Ab Arnaut Daniel son set
Qu’a sa vida be no chantet
Mas us fols motz c’om non enten.
Pois la lebre ab lo bou chasset
E contra suberna nadet,
No val sos chanz un aguilen.
 
« Avec Arnaut Daniel cela fait sept, lui qui toute sa vie ne chanta que des mots fous que personne ne comprend, chassa le lièvre avec un bœuf et nagea contre le courant. Son chant ne vaut pas un liard. »

    En revanche, son nom n’apparaît pas dans la galerie de Pèire d’Alvernhe, datée de 1170, ce qui pourrait prouver qu’il n’était pas connu à l’époque, ou au moins qu’il n’avait pas encore atteint sa célébrité. En le faisant naître vers 1150, on ne doit pas être trop loin de la vérité.

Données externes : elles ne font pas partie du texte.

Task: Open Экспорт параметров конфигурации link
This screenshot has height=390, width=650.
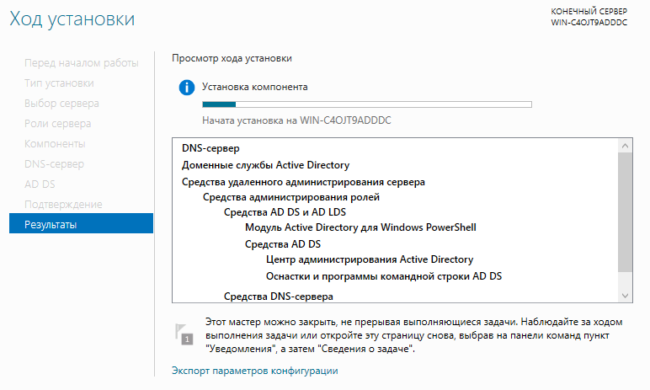Action: [x=255, y=371]
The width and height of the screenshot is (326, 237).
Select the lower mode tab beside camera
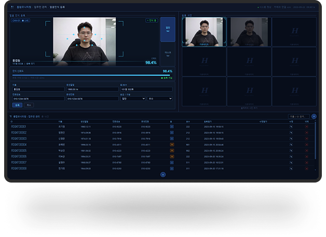167,53
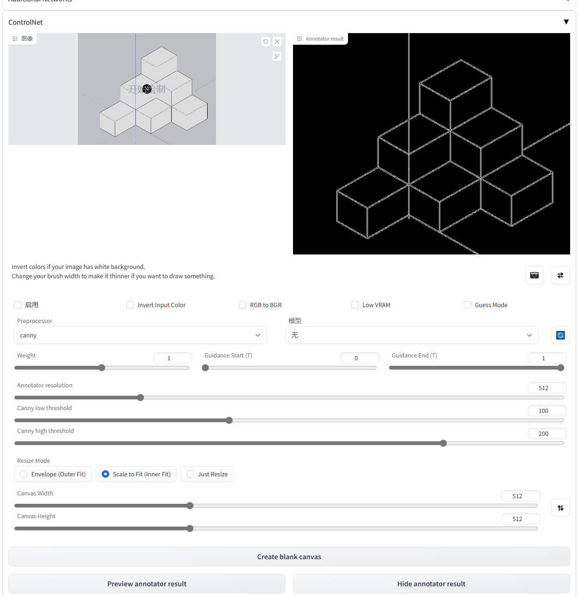Refresh the model list with blue icon
579x597 pixels.
coord(560,335)

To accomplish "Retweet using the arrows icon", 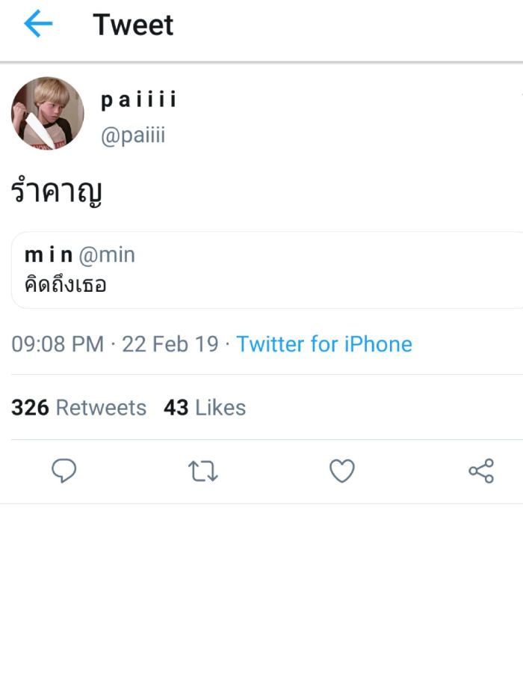I will [202, 471].
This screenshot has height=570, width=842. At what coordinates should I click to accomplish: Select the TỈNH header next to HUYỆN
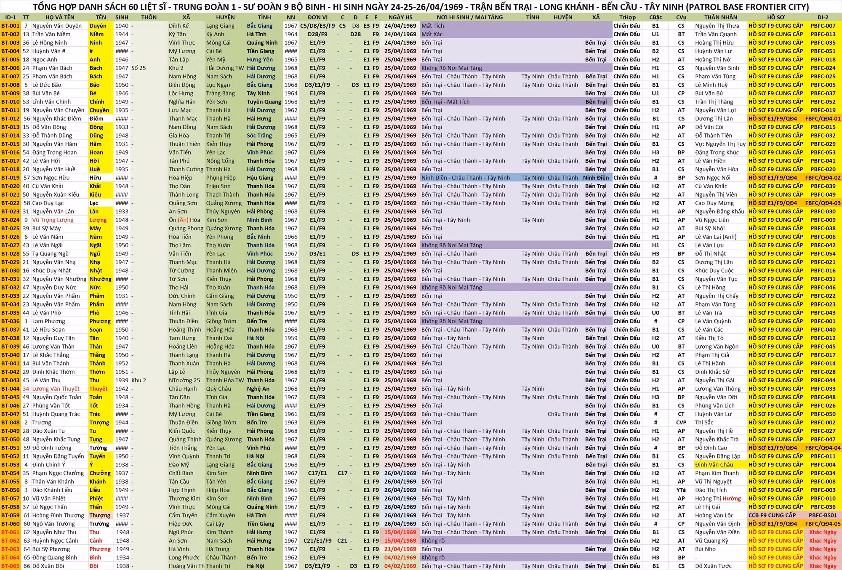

    D’autre part, l’allusion qui est faite dans la tornade de la chanson XI au couronnement de Philippe Auguste à Étampes (1180) permet de fixer sa date de production entre 1180 et 1195. Il était le contemporain et sans doute l’ami de Bertrand de Born, à qui il dédie une de ses chansons sous son nom propre (III) et sous le senhal de Desirat (XVII). On ne sait pas grand-chose sur ses « déplacements » : il nous dit avoir fréquenté de « bonnes cours » (XIV), il aspire à se retrouver à la cour d’Aragon (VIII), et assiste en France, à  Étampes, au sacre de Philippe-Auguste…
   
Vida 

        
    Arnaut Daniel était de la contrée d’où était originaire Arnaut de Mareuil, de l’évêché de Périgord, d’un château qui a pour nom Ribérac, et c’était un gentil homme. Et il apprit bien les lettres et se fit jongleur, et se délectait à composer en rimes difficiles, car ses chansons ne sont pas faciles à comprendre ni à apprendre. Et il aima une grande dame de Gascogne, épouse du seigneur Guilhem de Bouvila, mais on ne crut pas qu’elle lui fît plaisir en droit d’amour, parce qu’il dit :
 
            Je suis Arnaut qui ramasse le vent
            Et chasse le lièvre avec un bœuf
            Et nage à contre courant.